Efeito em cadeia no mercado agrícola
Para Aaron Edwards, da empresa americana Santos Springs, o impacto da medida tende a seguir uma sequência dentro do mercado. Primeiro, aparecem os efeitos nos preços do diesel renovável e dos óleos vegetais. Na sequência, o movimento alcança o farelo e, por fim, o grão de soja.
“O cenário ainda pode ser afetado pela trajetória dos preços do petróleo”, informou.
A decisão também carrega peso político. Tanto a indústria de energia quanto o agronegócio têm influência relevante nas discussões regulatórias nos Estados Unidos, o que pode alterar o ritmo e o formato da implementação.

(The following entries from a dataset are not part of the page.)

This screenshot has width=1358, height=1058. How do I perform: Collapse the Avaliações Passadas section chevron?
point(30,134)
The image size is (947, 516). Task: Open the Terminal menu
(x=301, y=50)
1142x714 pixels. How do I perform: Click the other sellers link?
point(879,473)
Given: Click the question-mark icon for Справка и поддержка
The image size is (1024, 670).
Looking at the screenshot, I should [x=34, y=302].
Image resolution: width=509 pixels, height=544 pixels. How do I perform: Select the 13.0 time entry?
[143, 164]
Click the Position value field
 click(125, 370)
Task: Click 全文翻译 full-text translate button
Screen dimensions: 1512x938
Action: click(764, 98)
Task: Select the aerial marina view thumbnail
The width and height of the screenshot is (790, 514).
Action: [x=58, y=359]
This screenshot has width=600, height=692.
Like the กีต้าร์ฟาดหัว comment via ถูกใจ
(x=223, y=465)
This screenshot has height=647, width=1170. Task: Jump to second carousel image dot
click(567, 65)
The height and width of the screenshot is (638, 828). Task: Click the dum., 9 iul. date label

O timing da aprovação é outro fator sensível. Caso a proposta avance antes do plantio da próxima safra americana, que começa em abril, os efeitos podem surgir rapidamente nos preços e nas decisões dos produtores. Se houver atraso, o impacto tende a ser deslocado para o ciclo seguinte.
Na avaliação de Edwards, a mudança não beneficia apenas a soja americana. Ao direcionar mais grãos para o consumo interno, os Estados Unidos podem reduzir sua presença no mercado exportador, abrindo espaço para produtores da América Latina ampliarem participação no comércio global.
“Ao destinar mais grãos para consumo interno, os Estados Unidos tendem a reduzir a oferta de soja para exportação, abrindo espaço para países da América Latina ampliarem sua presença no comércio internacional”, informou à CNN Brasil.
Em cenários de preços pressionados, acrescenta o analista, parte da produção agrícola costuma migrar para usos como combustíveis e ração animal. Esse movimento, comum em ciclos de mercado, cria novas oportunidades, mas também aumenta a volatilidade dos preços globais de grãos.